Gesti che si ripetono da secoli, che ricordano la “Venuta”, una storia di angeli che trasportano pietre, che penso può far quasi sorridere un adolescente di oggi nativo digitale. Pietre di quella della casa  dove Maria è nata ed ha ricevuto l’Annunciazione, portate da Nazareth a Loreto. E i fuochi servivano per indicare la strada agli angeli. Un aspetto dell’identità marchigiana.

Studi sulla Santa Casa ci informano che quelle pietre vengono proprio da là e appartengono a quel periodo, trasportate via nave al tempo delle crociate.

Andiamo a vedere il focaraccio dai frati di Corinaldo. La nebbia si dirada durante il tragitto in macchina, arriviamo al convento, Padre Stelvio canta imperterrito al megafono.

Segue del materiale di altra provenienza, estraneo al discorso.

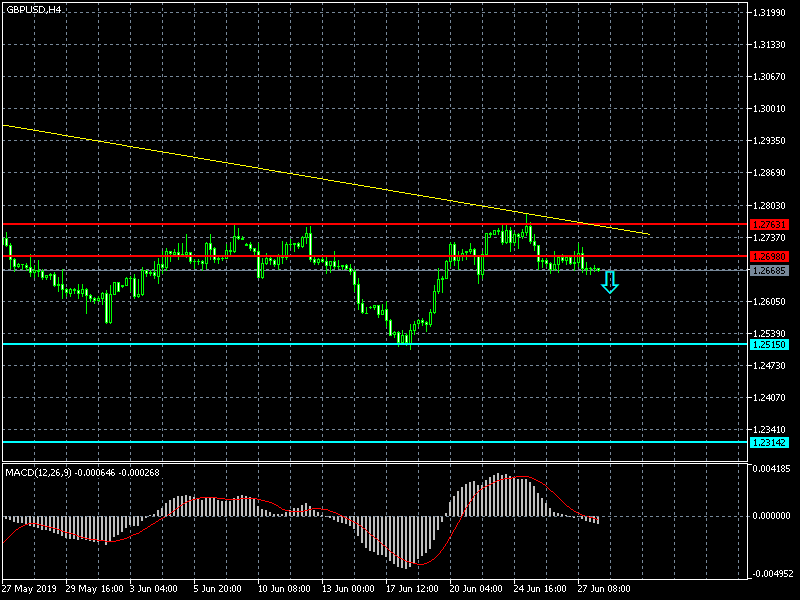This screenshot has height=600, width=800.
Task: Click the 3 Jun 04:00 time label
Action: point(153,589)
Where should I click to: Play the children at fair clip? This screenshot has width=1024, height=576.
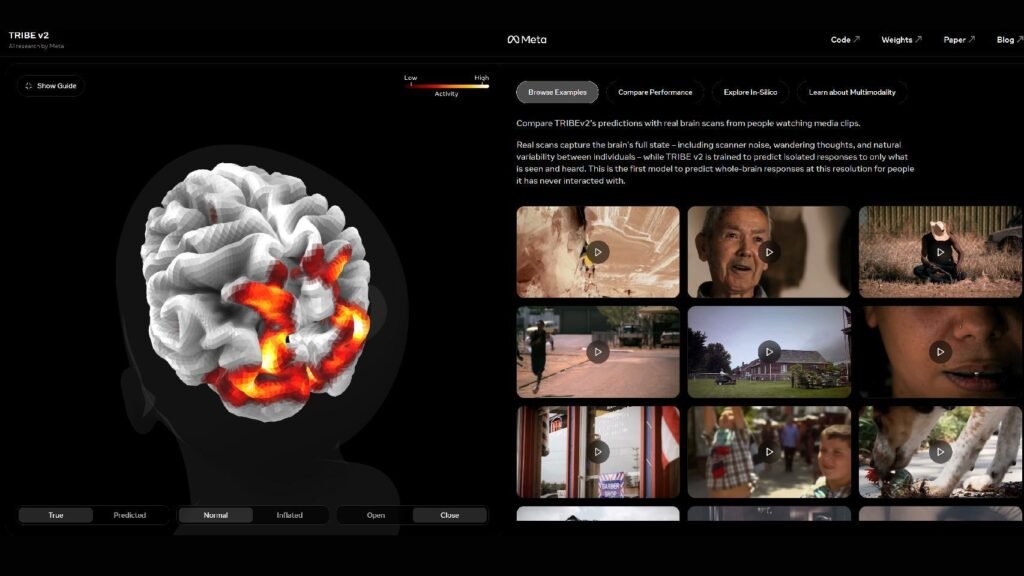(768, 452)
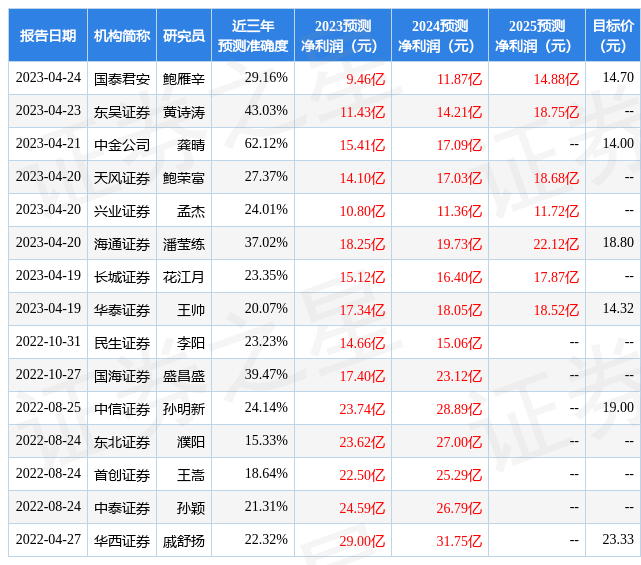Click the 2022-10-31 report date
Screen dimensions: 641x565
[48, 342]
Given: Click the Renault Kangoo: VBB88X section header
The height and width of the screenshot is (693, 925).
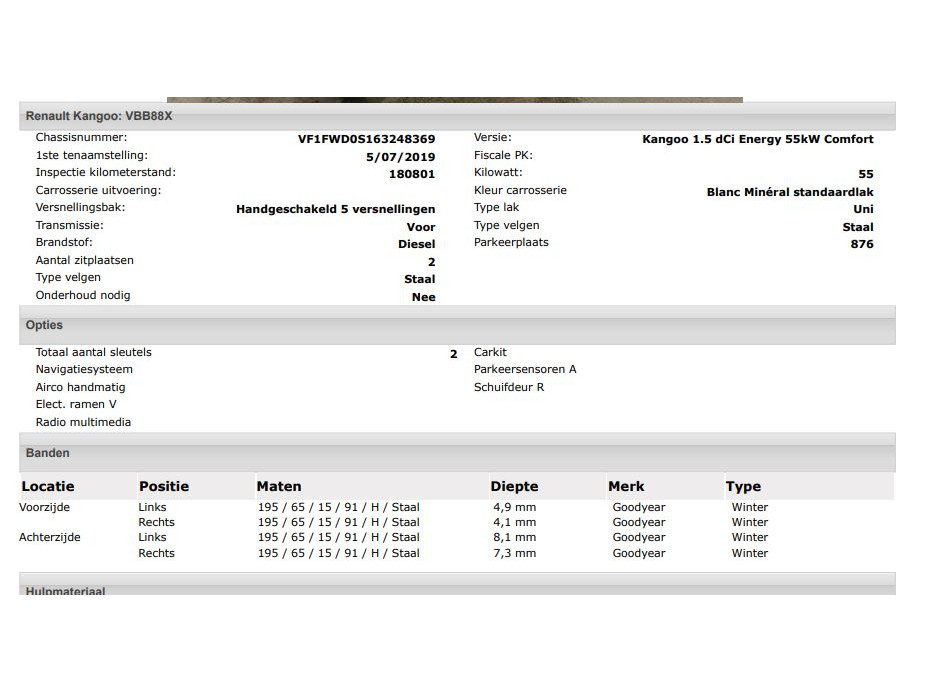Looking at the screenshot, I should [99, 116].
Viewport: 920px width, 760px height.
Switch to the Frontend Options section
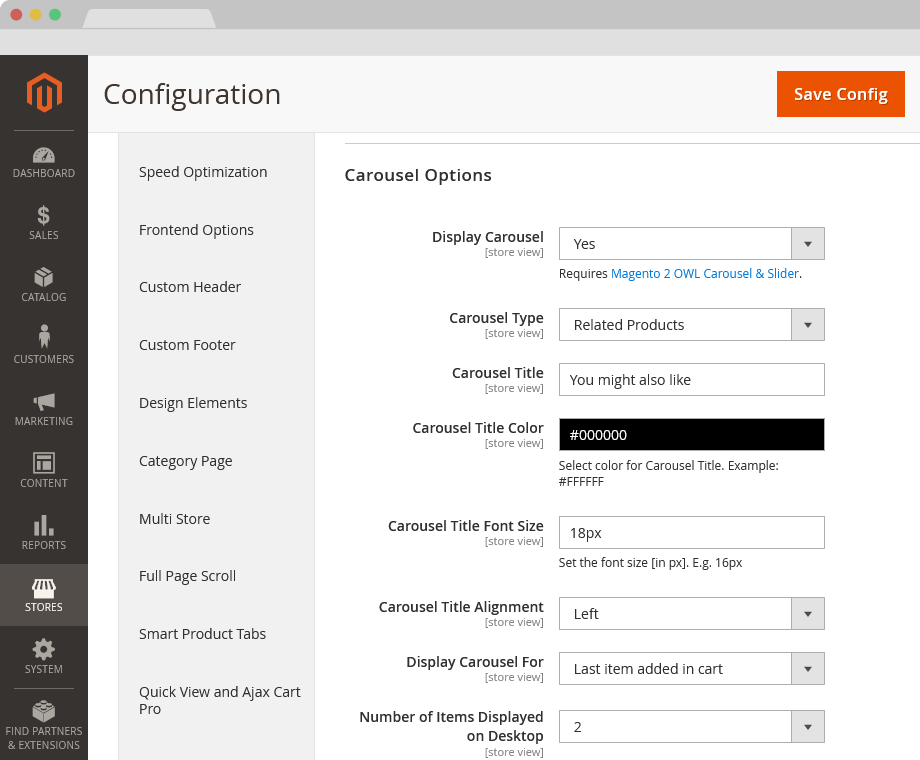(x=196, y=229)
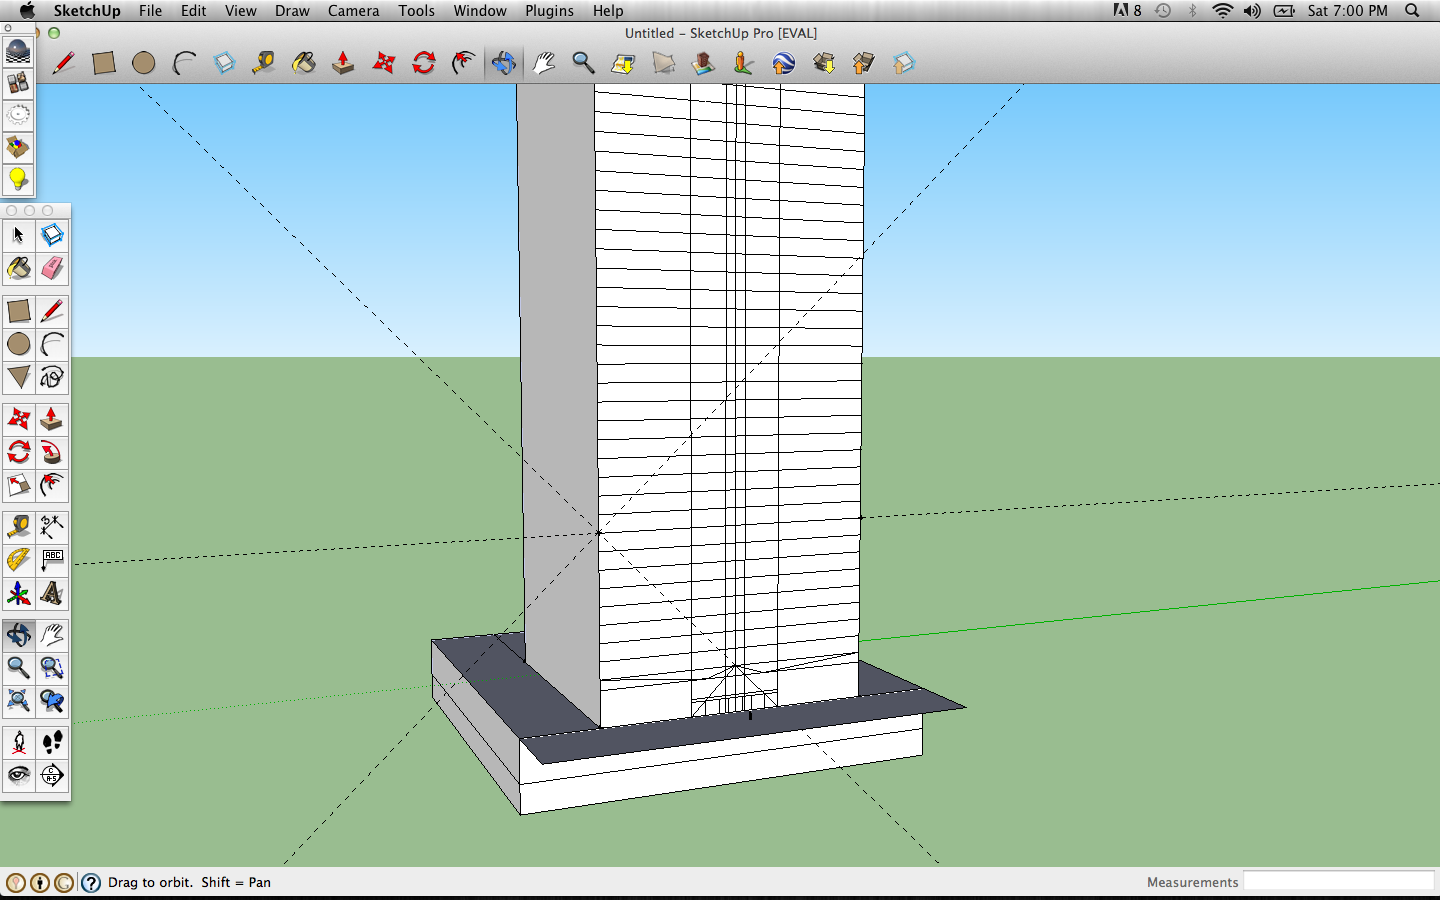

Il fuoco comincia ad ardere, sempre più grosso. Si alza di qualche metro. Gente con i telefonini che riprendono e fotografano. La bella luce del fuoco, le piccole luci dei telefonini, fuochi fatui, piccoli mattoni della nuova Babele.

Il crepitio del fuoco, il calore sulla faccia, le fiamme, il fuoco bello “robustoso et forte”, è vivo e ci parla ad ognuno di quelli che eravamo lì.

“Una volta i frati a Corinaldo erano una potenza”, mi dice un amico, “c’era il frate falegname, il cantiniere, l’ortolano, dovevi vedere l’orto, che bellezza, era là… Adesso sono giusto il numero per rimanere aperti, ma sono lì e lì, rischiano di chiudere dicono, ma prima la gente si ritrovava qui la sera, invece di andare al bar.”

Padre Stelvio ci avverte che sono pronte castagne e vin brulè. Si sente già l’odore del vino caldo che evapora e dei chiodi di garofano. E il fuoco crepita, piccoli scoppiettamenti che ci danno una sottile allegria della mente. Buonumore che ci portiamo dietro risalendo in macchina sulla strada del ritorno.